Cryptocurrencies stolen via fake Tor browser

KUALA LUMPUR, 29 March 2023:

Kaspersky researchers have discovered an ongoing disruptive cryptocurrency theft campaign affecting more than 15,000 users across 52 countries, the online security firm said in a statement today.

“Distributed under the guise of Tor browser, the malware operates by replacing a portion of the entered clipboard contents with the cybercriminal’s own wallet address once it detects a wallet address in the clipboard.”

It’s estimated that – so far in 2023 – cybercriminals have been able to steal approximately US$400,000 using this malware.

“While this technique has been around for more than a decade and originally used by banking trojans to replace bank account numbers, with the rise of cryptocurrency, this new type of malware is now actively targeting crypto owners and traders.”

Kaspersky said its technologies have detected more than 15,000 attacks using clipboard injector malware targeting cryptocurrencies like Bitcoin, Ethereum, Litecoin, Dogecoin, and Monero.

“These attacks have spread to at least 52 countries worldwide, with the majority of detections in Russia due to users downloading the infected Tor browser from third-party websites as this browser is officially blocked in the country.

The firm said the top 10 affected countries include the US, Germany, Uzbekistan, Belarus, China, the Netherlands, the UK and France.

“Despite the fake Tor browser attack’s fundamental simplicity, it poses a greater danger than it seems. Not only does it create irreversible money transfers, but it is also passive and hard to detect for a regular user,” said Vitaly Kamluk, head of APAC Unit, Global Research & Analysis Team.

“Most malware requires a communication channel between the malware operator and the victim’s system. On the contrary, clipboard injectors can remain silent for years, with no network activity or other signs of presence until the day they replace a crypto wallet address.”

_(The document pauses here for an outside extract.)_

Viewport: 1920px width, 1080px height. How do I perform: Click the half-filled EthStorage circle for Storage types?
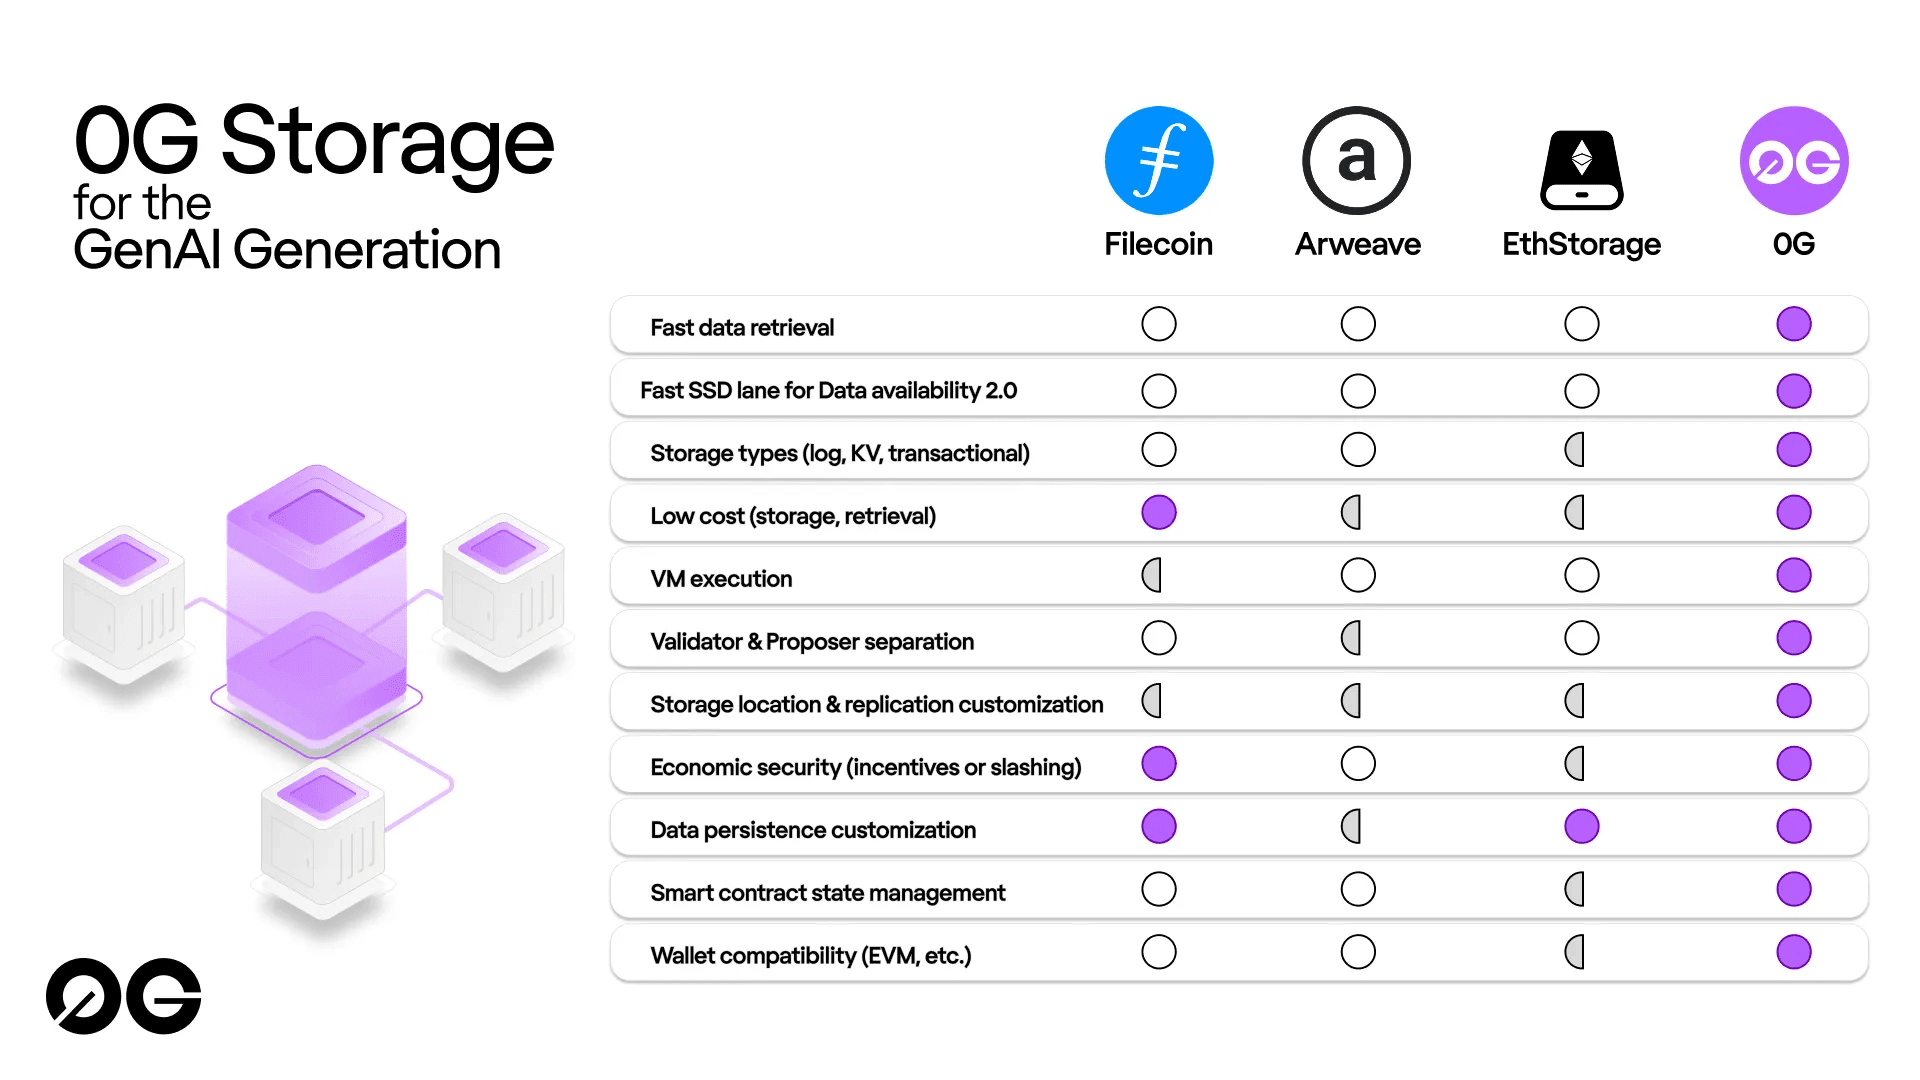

To keep cryptocurrency safe, Kaspersky experts advise users:

  • Only download software from trusted sources: Avoid downloading software from third-party websites and use official sources whenever possible. Always verify the authenticity of the software before downloading it.
  • Keep your software updated: Ensure your operating system, browser, and other software are up-to-date with the latest security patches and updates. This helps to prevent known vulnerabilities from being exploited.
  • Use security solutions: a reliable security solution will protect your devices from various types of threats.
  • Be cautious with email links and attachments: Do not click on links or download attachments from suspicious or unknown sources, as these may contain malware.
  • Check for digital signatures: Before downloading any software, check for digital signatures to ensure that the software is authentic and has not been tampered with.